Mientras la atención está enfocada en esos temas, nuestro planeta, el único hogar y testigo de las tropelías que cometemos los humanos, sigue siendo azotado de manera inclemente. La extracción salvaje de recursos fósiles y minerales; la deforestación de las selvas tropicales y la emisión de ingentes cantidades de dióxido de carbono y metano a la atmósfera siguen y van en aumento. ¿Quién reporta todo esto?
Los “ecologistas progres” hablan del cambio hacia el uso de fuentes de energía verde renovable. Ellos saben que un cambio no será posible a corto y mediano plazo, mientras los políticos no cambien y prioricen su agenda. A los políticos no les interesa reemplazar las fuentes de energía fósiles, porque éstas representan un gran negocio. Esa falta de visión y voluntad está mostrando la vulnerabilidad de Europa y su dependencia de fuentes de energía que le provee Rusia.
¡Así de fácil! Europa es presa del autócrata Vladimir Putin, ese que envenena al que se opone, ese que impone, que ejerce violencia, que manipula y chantajea como le viene en gana. ¡Qué ironía!, el “primer mundo”, con toda su riqueza financiera y tecnología, sometido a un caudillo que gobierna un territorio rico en recursos naturales y sin los cuales la maquinaria de los primeros corre el riesgo de enfriarse y paralizarse por completo.
Las sanciones impuestas a Putin y a sus oligarcas no cambiarán mucho el panorama. Todos sabemos que el dinero sucio de esos corruptos genera dividendos generosos a los banqueros de occidente. Renunciar a ese negocio por mucho tiempo sería el suicidio y eso les queda claro a los usureros amasadores de fortunas fáciles. Saben que todo esto es sólo cuestión de tiempo.

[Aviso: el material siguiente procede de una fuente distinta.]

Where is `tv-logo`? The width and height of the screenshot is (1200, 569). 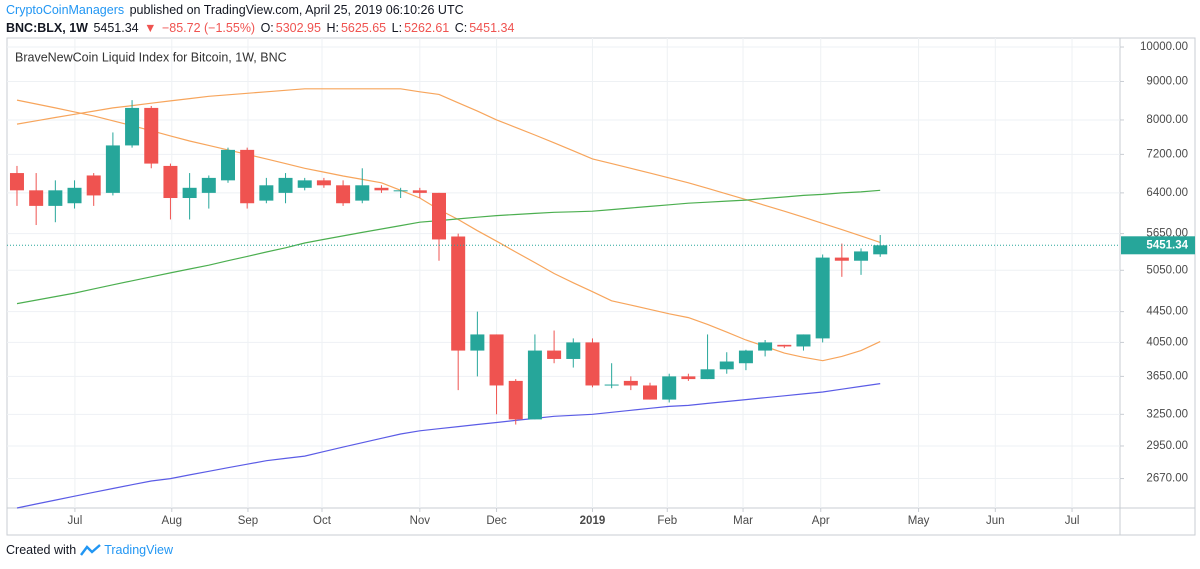
tv-logo is located at coordinates (90, 550).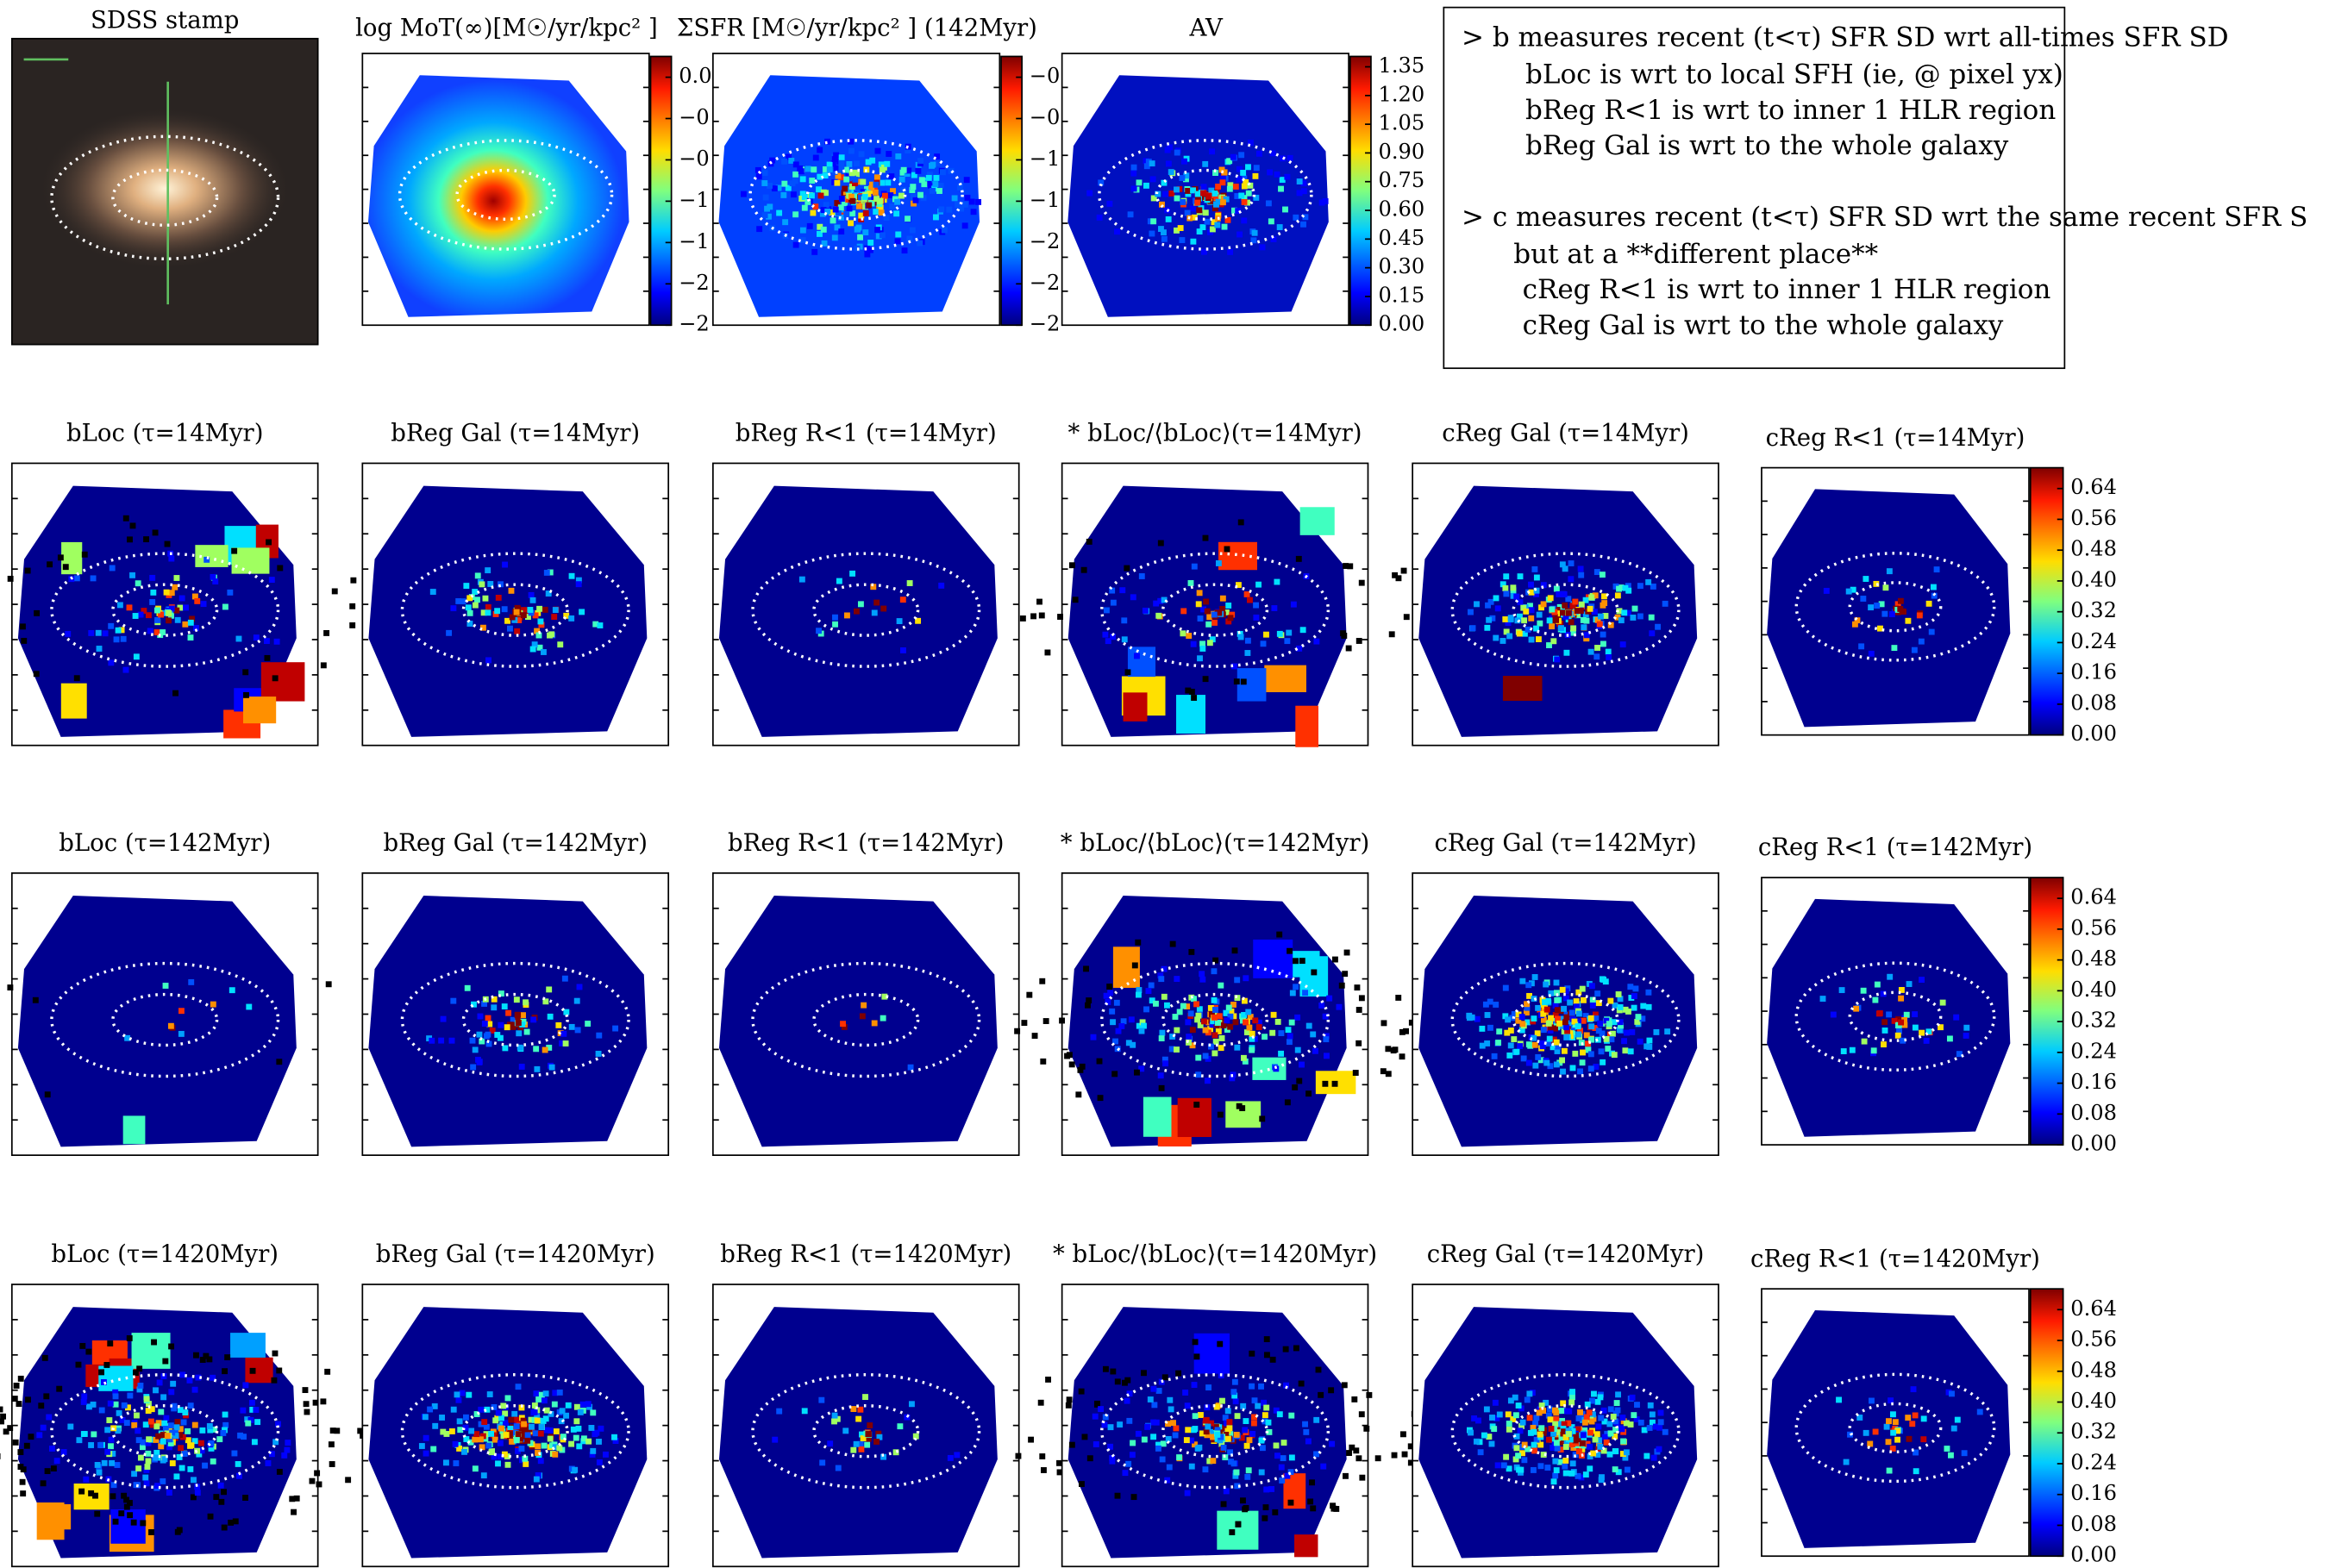  Describe the element at coordinates (165, 1432) in the screenshot. I see `hlr-ellipse` at that location.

Esa simbiosis corrupta entre banqueros y oligarcas es comparable con las películas de Drácula, en las cuales la “víctima” rechoncha entrega su yugular al vampiro, quien clava sus afilados colmillos para extraer, lavar y almacenar esa savia que alimenta, enriquece y corrompe. Así es como funciona ese círculo vicioso. La “víctima” tiene sus propias víctimas, que poseen una fuente inagotable de savia fresca.
En ese escenario, donde actores políticos y esos que se agarran a bofetadas, para después dejar brotar lágrimas a raudales, vivimos también los otros, que consumimos lo que nos ofrecen los primeros. Todos sin excepción cobijados por el planeta Tierra, ese que está hastiado de tanto atropello. El mismo que hace dos años, con un leve suspiro que se podría interpretar como un síntoma, ha provocado una pandemia que ha puesto al desnudo la vulnerabilidad del ser humano. Esa pandemia ha mostrado que la crisis sanitaria está en estrecha relación con la destrucción del medio ambiente.

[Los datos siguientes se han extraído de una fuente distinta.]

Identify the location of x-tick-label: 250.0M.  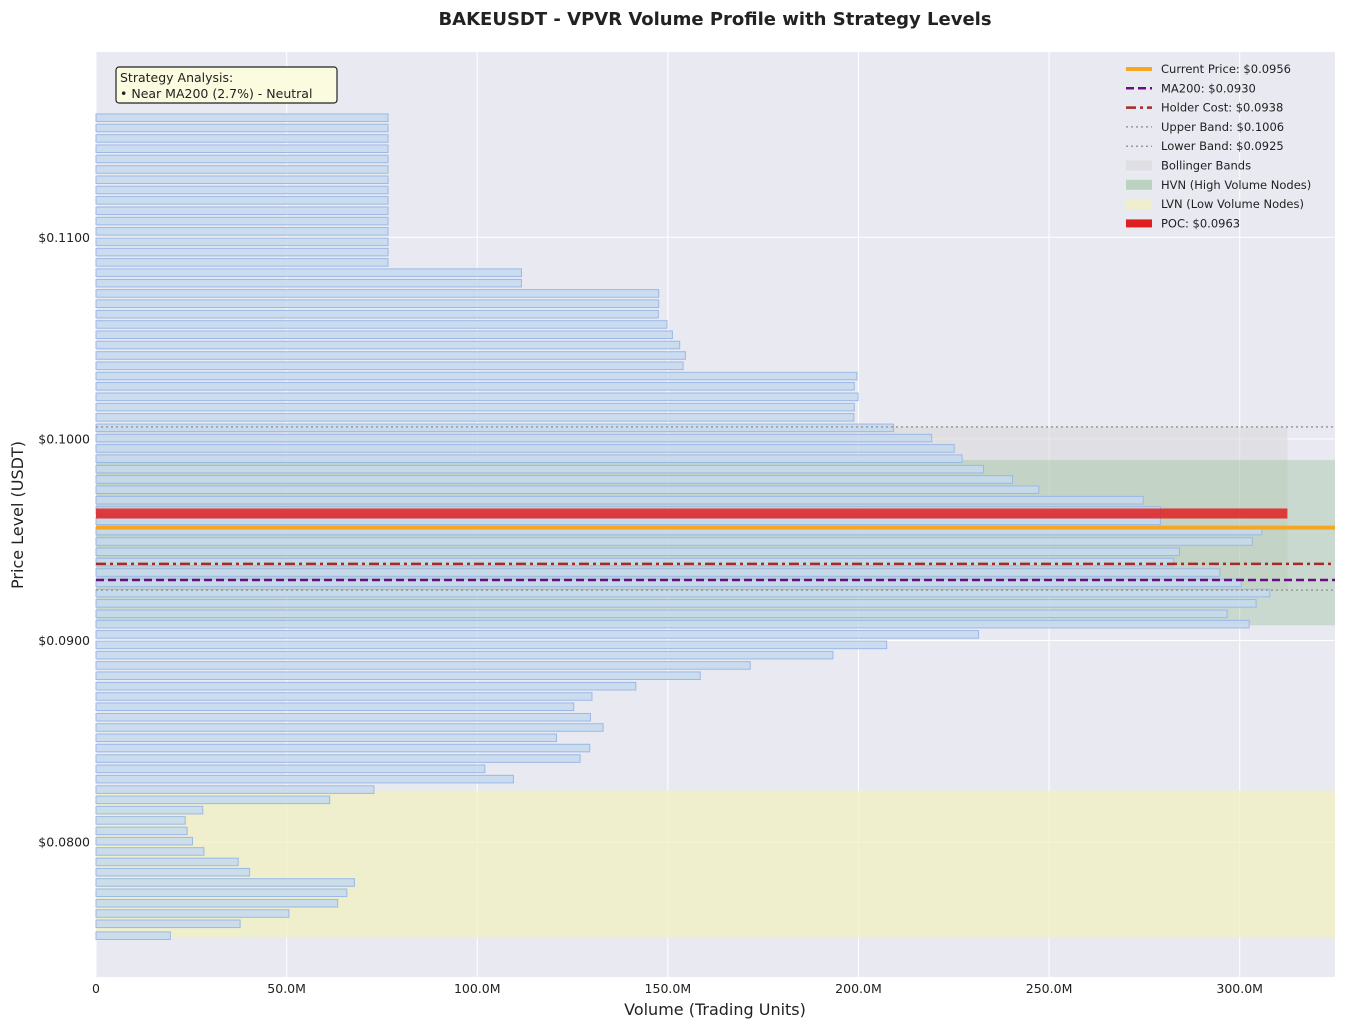
(1050, 988).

La pandemia es sólo una pequeña muestra de lo que podría venir, si no se frena bruscamente la sobreexplotación de recursos y el envenenamiento de la atmósfera con la emisión de gases de efecto invernadero. El cambio hacia energías renovables no es suficiente, ya es demasiado tarde para eso. Hoy se debe reconsiderar el uso de energía nuclear, por ser una fuente de energía que no emite dióxido de carbono.
El planeta tiene fiebre y ésta no se combate con discursos y buenas intenciones. La solución no está en bajarse del coche para subirse a la bicicleta, tampoco apagando los calefactores y menos eliminando los límites de velocidad en autovías; o creando días del peatón cada dos o tres meses. Un enfermo que padece cáncer de pulmón no se cura solamente dejando de fumar. Necesita de una intervención rápida, decidida y rigurosa.